Songül sabah erkenden uyanıp duş almış ve hızlıca hazırlanmıştı.
Şirkete geç kaldığı için ayaküstü bir şeyler atıştırıp evden çıktı.
Şirkete gelince bir kahve alıp masasına oturmuştu ki şirket çalışanlarından biri Ejder'in onu odasına çağırdığını söyledi.
Songül kahvesini yarım bırakıp Ejder'in odasına gitti.
Songül:
"Günaydın... beni çağırmışsın Ejder abi."
Ejder şirkette de olsa kendisine bey demesini istemediği için böyle hitap ediyordu.

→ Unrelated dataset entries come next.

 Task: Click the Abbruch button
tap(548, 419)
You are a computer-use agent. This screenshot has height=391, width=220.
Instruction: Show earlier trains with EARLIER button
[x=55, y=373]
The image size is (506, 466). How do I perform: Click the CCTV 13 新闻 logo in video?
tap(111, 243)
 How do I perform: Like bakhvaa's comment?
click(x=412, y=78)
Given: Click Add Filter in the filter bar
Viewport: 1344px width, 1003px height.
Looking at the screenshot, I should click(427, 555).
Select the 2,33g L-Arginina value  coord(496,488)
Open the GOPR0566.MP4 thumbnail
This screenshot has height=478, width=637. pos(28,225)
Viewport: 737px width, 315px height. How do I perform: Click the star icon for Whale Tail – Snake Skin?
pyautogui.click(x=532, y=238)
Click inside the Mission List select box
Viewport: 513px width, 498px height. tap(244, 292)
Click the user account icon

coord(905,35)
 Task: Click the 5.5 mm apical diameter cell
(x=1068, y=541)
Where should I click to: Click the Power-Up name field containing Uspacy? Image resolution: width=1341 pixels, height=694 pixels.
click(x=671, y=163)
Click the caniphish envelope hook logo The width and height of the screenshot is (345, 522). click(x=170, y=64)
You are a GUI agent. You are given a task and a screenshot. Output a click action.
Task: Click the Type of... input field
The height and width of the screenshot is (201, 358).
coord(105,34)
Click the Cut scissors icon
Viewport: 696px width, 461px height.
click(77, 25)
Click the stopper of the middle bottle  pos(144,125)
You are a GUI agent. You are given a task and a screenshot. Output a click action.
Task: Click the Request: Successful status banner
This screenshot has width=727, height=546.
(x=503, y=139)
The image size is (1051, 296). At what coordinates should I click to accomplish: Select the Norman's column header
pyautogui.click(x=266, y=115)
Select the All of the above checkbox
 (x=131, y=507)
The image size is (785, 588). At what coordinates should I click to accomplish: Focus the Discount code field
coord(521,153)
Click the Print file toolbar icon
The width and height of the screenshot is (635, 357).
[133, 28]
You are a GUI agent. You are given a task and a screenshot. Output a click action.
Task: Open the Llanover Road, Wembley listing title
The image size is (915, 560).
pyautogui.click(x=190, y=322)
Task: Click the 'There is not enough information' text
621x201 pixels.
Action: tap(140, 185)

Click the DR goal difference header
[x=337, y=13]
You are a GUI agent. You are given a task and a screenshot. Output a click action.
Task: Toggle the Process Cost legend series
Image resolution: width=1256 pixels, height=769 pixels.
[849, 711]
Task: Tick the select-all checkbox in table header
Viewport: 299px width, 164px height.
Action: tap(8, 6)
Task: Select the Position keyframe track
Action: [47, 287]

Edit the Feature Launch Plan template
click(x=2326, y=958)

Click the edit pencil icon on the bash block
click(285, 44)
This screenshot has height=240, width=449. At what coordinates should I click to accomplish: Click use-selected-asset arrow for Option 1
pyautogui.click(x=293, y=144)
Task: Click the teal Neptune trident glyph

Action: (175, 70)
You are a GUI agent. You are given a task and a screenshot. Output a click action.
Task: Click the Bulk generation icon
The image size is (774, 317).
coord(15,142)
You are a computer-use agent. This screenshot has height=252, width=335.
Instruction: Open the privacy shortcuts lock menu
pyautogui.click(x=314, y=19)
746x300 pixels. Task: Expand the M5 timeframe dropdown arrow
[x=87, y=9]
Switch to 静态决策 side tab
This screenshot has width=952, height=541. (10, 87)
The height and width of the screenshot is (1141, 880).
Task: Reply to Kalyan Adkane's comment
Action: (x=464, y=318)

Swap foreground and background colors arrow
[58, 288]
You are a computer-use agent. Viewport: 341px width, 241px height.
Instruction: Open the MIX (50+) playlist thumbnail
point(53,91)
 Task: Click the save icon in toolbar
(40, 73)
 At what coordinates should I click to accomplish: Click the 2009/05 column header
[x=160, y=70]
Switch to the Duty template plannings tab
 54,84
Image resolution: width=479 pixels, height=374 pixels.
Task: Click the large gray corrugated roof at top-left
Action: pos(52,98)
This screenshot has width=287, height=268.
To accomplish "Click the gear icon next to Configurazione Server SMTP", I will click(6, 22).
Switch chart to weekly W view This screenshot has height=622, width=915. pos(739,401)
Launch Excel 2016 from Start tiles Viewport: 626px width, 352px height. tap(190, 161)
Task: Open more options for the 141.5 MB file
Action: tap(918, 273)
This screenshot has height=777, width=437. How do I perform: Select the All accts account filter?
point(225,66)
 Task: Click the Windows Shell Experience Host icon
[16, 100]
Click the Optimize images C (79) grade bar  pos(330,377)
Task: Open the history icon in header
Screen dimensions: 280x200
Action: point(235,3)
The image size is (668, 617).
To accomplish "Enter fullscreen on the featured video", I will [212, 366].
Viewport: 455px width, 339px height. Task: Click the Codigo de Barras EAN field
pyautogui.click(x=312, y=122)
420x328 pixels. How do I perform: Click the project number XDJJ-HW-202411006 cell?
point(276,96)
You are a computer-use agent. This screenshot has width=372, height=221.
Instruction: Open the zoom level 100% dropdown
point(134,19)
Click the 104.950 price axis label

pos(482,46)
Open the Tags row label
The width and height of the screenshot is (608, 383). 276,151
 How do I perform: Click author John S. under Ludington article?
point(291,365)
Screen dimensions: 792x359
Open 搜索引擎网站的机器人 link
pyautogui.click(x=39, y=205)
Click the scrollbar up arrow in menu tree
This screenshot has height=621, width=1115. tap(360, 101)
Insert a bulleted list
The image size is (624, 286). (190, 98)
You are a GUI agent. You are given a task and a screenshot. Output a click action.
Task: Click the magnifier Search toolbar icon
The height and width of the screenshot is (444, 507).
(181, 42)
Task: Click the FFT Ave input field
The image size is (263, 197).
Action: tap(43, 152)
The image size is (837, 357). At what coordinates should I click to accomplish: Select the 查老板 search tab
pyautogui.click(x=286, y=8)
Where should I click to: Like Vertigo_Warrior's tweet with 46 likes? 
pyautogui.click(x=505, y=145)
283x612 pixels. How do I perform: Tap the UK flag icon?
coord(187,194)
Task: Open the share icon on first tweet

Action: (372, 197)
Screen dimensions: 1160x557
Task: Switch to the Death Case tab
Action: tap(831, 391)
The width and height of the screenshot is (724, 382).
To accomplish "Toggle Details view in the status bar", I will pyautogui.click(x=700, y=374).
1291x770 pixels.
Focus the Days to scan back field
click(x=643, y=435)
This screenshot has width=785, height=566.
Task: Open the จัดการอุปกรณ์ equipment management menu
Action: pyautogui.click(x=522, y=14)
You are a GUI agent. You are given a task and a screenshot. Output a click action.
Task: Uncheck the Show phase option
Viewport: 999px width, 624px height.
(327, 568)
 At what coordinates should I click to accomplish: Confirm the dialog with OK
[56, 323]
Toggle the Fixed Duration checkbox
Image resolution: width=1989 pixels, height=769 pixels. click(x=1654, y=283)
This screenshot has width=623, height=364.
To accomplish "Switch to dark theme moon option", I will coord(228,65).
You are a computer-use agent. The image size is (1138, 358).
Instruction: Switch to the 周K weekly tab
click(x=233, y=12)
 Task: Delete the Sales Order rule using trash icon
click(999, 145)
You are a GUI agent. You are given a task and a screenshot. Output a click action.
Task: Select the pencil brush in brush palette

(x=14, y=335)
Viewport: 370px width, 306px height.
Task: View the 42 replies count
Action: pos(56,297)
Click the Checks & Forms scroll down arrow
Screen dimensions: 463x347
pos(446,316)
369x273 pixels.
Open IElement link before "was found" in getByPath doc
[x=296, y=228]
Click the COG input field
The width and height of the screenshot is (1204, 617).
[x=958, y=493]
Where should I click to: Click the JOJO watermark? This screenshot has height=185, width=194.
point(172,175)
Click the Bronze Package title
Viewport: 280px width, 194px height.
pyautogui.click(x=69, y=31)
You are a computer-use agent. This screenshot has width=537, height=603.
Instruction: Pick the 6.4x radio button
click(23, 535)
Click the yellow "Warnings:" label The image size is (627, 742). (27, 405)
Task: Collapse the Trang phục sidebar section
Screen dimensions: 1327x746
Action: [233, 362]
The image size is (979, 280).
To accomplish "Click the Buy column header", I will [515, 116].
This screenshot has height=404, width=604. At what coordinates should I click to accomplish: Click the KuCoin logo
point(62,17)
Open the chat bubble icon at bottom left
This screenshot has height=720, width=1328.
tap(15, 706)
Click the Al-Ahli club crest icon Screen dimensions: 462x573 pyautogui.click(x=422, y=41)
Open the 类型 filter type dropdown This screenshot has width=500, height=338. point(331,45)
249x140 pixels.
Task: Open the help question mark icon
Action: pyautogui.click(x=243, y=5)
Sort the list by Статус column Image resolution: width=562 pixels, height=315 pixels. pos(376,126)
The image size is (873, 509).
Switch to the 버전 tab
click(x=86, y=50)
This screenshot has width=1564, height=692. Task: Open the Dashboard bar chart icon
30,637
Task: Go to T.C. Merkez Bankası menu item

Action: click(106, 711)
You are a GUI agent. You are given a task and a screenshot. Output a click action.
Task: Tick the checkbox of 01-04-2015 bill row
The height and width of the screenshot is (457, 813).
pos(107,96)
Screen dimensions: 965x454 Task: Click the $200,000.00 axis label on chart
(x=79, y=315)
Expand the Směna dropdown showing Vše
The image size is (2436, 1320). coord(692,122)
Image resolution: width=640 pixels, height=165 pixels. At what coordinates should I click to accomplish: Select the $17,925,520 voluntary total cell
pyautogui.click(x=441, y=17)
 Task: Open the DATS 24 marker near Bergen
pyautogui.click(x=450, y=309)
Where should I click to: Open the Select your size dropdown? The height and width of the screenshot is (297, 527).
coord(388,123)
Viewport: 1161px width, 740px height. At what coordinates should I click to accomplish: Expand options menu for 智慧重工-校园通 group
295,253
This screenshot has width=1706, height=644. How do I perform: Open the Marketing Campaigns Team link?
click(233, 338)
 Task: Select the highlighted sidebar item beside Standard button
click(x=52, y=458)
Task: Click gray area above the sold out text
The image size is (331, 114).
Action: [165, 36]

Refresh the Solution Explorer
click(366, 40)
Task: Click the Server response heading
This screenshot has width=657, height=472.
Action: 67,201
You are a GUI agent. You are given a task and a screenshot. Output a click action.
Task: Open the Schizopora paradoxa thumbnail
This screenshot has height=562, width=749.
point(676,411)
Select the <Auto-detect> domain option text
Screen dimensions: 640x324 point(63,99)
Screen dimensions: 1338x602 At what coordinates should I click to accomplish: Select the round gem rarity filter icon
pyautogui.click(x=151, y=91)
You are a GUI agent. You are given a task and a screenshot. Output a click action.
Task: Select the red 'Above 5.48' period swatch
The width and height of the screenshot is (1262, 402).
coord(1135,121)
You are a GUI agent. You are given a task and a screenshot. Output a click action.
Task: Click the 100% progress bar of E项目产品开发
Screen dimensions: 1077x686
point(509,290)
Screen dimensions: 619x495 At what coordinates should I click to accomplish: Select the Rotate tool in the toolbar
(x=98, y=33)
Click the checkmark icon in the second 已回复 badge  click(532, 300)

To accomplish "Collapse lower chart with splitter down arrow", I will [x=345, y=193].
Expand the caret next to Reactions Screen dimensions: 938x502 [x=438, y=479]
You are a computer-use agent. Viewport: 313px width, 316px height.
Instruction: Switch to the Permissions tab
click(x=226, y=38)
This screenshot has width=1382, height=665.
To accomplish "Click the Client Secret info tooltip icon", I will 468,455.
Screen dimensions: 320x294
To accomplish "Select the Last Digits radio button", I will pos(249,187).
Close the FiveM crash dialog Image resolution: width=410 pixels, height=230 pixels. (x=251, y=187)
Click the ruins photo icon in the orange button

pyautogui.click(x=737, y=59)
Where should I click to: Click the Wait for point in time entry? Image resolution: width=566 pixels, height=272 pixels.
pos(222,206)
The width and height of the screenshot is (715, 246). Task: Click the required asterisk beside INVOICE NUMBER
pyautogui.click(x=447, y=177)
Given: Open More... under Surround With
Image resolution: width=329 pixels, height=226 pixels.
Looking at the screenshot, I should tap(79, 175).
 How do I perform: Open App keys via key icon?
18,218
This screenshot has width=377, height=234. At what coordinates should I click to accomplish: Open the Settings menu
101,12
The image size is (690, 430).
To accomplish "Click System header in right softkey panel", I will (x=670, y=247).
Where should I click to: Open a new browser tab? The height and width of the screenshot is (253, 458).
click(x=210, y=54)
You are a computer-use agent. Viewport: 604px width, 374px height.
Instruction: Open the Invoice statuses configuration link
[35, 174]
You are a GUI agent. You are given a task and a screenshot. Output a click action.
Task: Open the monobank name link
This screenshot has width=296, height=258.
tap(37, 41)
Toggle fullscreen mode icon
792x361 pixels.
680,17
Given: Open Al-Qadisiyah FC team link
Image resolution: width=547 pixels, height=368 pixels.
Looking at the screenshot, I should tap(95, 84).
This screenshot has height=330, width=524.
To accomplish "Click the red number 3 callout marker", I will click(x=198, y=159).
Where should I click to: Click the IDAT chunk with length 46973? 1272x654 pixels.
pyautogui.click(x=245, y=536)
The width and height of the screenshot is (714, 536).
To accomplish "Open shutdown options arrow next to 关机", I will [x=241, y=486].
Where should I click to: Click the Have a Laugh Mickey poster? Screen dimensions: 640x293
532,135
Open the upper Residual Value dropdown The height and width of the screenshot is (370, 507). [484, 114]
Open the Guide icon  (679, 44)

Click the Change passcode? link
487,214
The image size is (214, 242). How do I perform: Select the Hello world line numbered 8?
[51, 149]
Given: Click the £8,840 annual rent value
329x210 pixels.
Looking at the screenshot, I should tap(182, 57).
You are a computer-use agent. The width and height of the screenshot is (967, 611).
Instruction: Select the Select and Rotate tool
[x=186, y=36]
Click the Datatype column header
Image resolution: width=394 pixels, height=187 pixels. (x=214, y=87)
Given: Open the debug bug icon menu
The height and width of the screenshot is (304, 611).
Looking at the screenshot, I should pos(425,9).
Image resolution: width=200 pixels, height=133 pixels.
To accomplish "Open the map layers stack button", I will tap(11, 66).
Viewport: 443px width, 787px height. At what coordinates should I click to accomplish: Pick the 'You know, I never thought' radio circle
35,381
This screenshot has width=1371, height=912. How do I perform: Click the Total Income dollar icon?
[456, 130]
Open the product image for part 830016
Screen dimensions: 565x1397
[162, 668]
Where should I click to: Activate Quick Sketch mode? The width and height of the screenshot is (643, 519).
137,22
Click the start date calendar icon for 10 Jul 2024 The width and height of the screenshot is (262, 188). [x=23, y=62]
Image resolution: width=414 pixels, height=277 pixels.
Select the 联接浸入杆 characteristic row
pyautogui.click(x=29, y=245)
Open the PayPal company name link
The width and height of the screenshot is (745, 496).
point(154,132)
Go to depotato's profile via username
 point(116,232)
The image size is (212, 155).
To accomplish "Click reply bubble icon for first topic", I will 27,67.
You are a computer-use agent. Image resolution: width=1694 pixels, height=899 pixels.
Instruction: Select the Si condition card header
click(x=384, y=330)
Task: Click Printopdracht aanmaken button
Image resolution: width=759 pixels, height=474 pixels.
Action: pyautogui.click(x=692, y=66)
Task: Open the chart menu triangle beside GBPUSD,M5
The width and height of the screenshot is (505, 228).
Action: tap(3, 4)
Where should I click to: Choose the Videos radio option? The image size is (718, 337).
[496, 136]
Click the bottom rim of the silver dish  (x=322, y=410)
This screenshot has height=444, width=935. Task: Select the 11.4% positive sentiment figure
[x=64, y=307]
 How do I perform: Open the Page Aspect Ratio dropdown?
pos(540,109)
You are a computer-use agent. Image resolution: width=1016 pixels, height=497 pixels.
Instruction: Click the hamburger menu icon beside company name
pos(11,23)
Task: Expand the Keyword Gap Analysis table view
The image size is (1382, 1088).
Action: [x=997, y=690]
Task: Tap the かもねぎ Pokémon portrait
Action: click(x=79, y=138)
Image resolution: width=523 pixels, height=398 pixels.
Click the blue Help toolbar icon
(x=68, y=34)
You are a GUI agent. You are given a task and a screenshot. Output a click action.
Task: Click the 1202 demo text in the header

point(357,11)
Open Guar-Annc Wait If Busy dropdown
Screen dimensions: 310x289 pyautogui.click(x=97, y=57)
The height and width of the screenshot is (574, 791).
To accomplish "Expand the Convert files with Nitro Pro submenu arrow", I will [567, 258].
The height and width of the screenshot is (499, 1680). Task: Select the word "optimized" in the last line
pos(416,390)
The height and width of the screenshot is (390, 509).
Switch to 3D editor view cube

Ejder Songül'ü görünce gülümsedi.
"Günaydın... otursana Songül." dedi karşısındaki sandalyeyi gösterek.
Songül Ejder'in gösterdiği yere oturdu.
"Kusura bakma biraz geç kaldım. Eğer onun için çağırdıysan..."
Ejder:
"Sorun değil... ben seni başka bir şey için çağırdım."
Songül:
"Ne için?"
Ejder:
"Biliyorsun bu zamana kadar sana destek oldum... şimdi de senin bana yardım etmen gerekiyor."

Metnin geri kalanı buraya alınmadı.